* Task instructions
What you return must match the data below exactly, minus any pictures.

Top of Task input

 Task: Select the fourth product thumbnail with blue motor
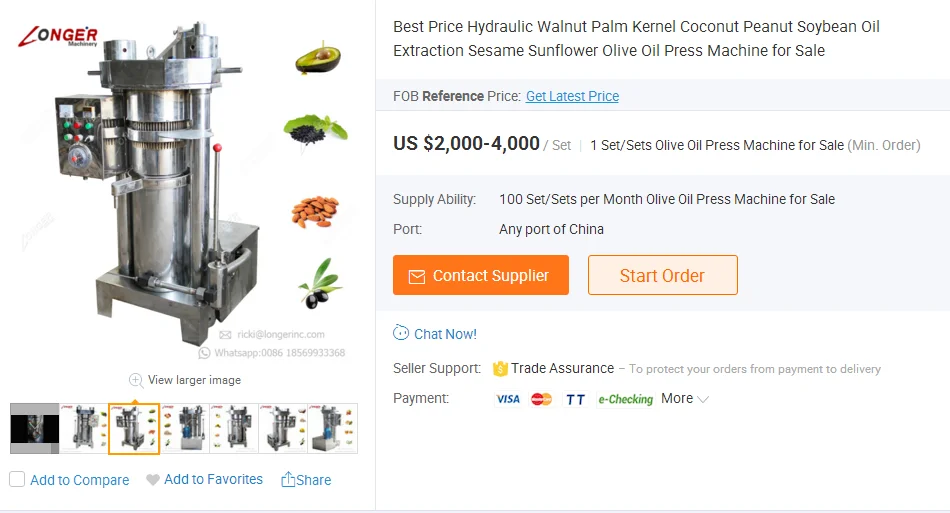click(184, 429)
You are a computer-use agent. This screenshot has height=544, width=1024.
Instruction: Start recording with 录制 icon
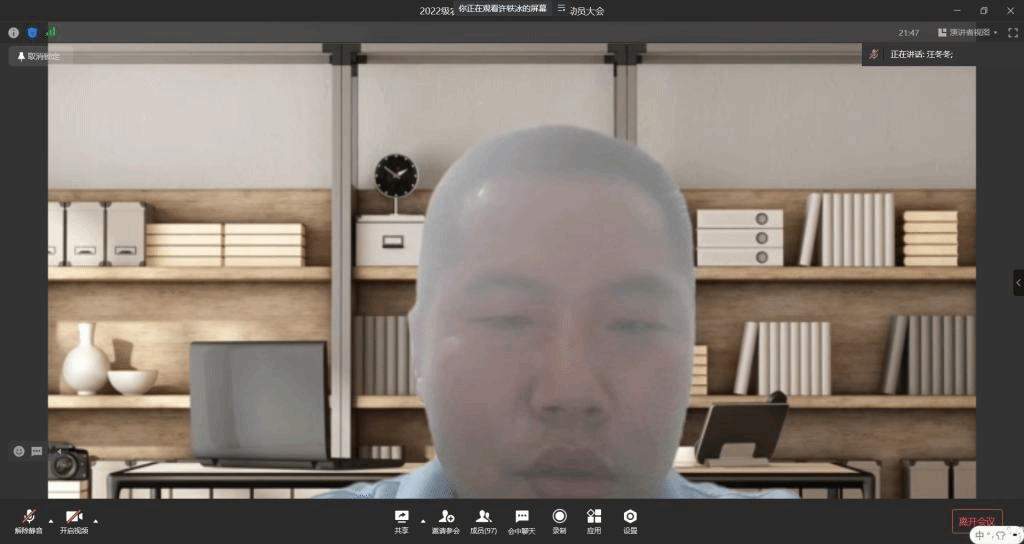[559, 519]

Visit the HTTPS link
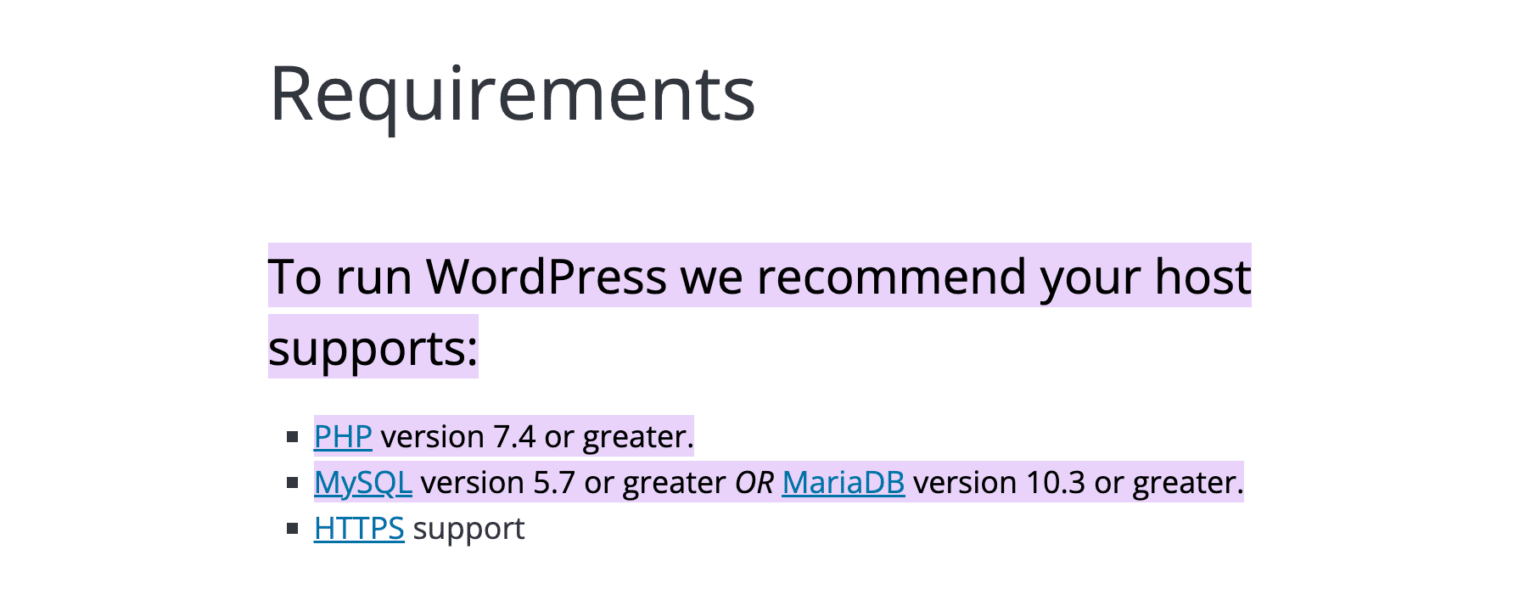(x=358, y=528)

Bottom of Task input

* Finished task
 Task: Select the fourth product thumbnail with blue motor
click(184, 429)
You are a computer-use agent. This screenshot has height=544, width=1024.
Instruction: Start recording with 录制 icon
[559, 519]

Visit the HTTPS link
(x=358, y=528)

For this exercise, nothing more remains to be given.